Effects of S-312, a new calcium antagonist, on the mechanical and electrophysiological responses of isolated cardiovascular preparations

S-312, a new calcium antagonist with a bicyclic dihydrothienopyridine structure, potently relaxed the helical strips of various isolated rabbit arteries precontracted with high K+-depolarization, serotonin (5-HT) and U46619 (thromboxane A2 analogue), and it competitively inhibited Ca++-induced contractions in depolarized basilar and femoral arteries. These effects of S-312 were more potent than nifedipine and almost comparable to or slightly more potent than those of nicardipine.
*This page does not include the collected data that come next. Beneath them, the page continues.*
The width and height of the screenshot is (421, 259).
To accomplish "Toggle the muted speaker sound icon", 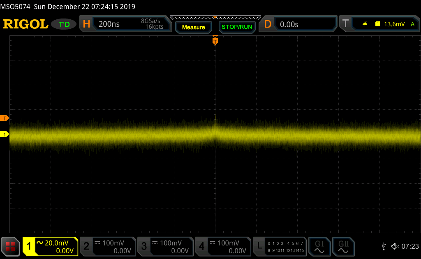I will pos(395,246).
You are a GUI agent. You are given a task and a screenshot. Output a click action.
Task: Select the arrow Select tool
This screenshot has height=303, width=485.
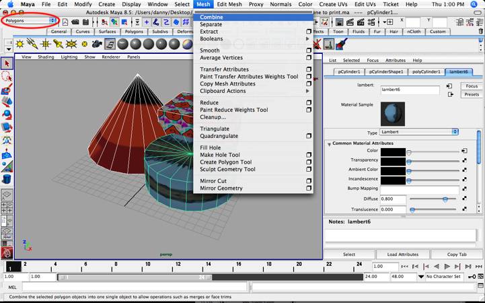tap(7, 63)
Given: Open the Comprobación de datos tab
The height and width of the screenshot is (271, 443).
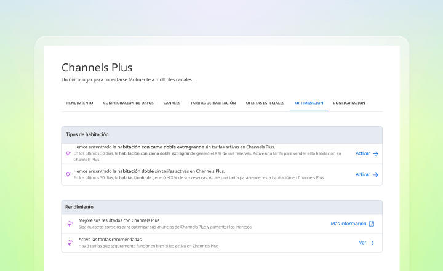Looking at the screenshot, I should point(128,103).
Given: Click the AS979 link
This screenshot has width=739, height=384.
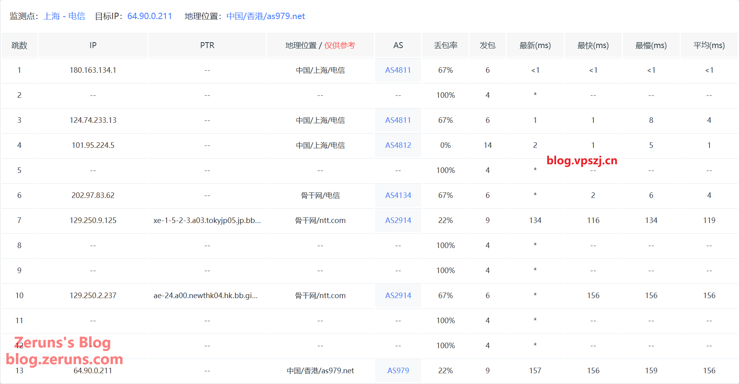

In comparison with nifedipine and nicardipine, the calcium antagonistic effect and the relaxant effect on 5-HT-induced contractions of S-312 were most prominent in the basilar artery. The potent vasodilating action of S-312 in the high K+-depolarized basilar artery was not easily reversed by washing. S-312 did not affect Ca++-induced contraction in the skinned fiber of guinea pig taenia caecum. The negative inotropic effect of S-312 in isolated guinea pig left atria was much less potent than those of nifedipine and nicardipine. S-312 above 10(-7) M preferentially increased AV nodal conduction time in Langendorff-perfused isolated rabbit hearts; and above 3 x 10(-8) M, it mainly decreased the maximum upstroke velocity of the action potential in isolated rabbit sinus node preparations. In summary, the present results indicate that S-312 is a potent new calcium antagonist possessing vasculoselectivity, especially for cerebral vessels.